WORK REQUIRED =
Begin at the line containing "Image resolution: width=509" and reproduce every line through the end of the entries below. Nothing else should appear.
== SUPPLIED ENTRIES ==
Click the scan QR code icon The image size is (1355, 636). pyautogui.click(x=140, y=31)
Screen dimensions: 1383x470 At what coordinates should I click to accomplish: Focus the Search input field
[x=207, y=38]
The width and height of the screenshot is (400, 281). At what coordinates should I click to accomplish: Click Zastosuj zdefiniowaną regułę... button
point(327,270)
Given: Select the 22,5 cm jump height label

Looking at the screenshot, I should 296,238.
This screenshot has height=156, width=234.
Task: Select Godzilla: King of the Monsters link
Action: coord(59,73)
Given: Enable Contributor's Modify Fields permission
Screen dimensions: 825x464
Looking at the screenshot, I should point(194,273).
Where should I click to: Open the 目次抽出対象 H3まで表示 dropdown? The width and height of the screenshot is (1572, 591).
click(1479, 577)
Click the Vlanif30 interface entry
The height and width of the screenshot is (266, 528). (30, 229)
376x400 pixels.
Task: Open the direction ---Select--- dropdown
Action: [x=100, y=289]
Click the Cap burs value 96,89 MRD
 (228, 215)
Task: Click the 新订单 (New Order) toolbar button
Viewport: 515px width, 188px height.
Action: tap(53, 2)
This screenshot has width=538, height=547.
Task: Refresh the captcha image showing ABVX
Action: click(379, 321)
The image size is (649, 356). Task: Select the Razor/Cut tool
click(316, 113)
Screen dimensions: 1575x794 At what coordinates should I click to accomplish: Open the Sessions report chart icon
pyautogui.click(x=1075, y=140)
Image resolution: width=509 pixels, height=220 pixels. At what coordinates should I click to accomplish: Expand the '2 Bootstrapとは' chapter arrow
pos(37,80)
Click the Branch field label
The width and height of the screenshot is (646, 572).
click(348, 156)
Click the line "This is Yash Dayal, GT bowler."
===
RESULT OF THIS EXERCISE =
Image resolution: width=509 pixels, height=220 pixels. At what coordinates should I click to accomplish: Expand the '2 Bootstrapとは' chapter arrow
pos(37,80)
Click the Branch field label
The width and height of the screenshot is (646, 572).
click(348, 156)
Click the line "This is Yash Dayal, GT bowler."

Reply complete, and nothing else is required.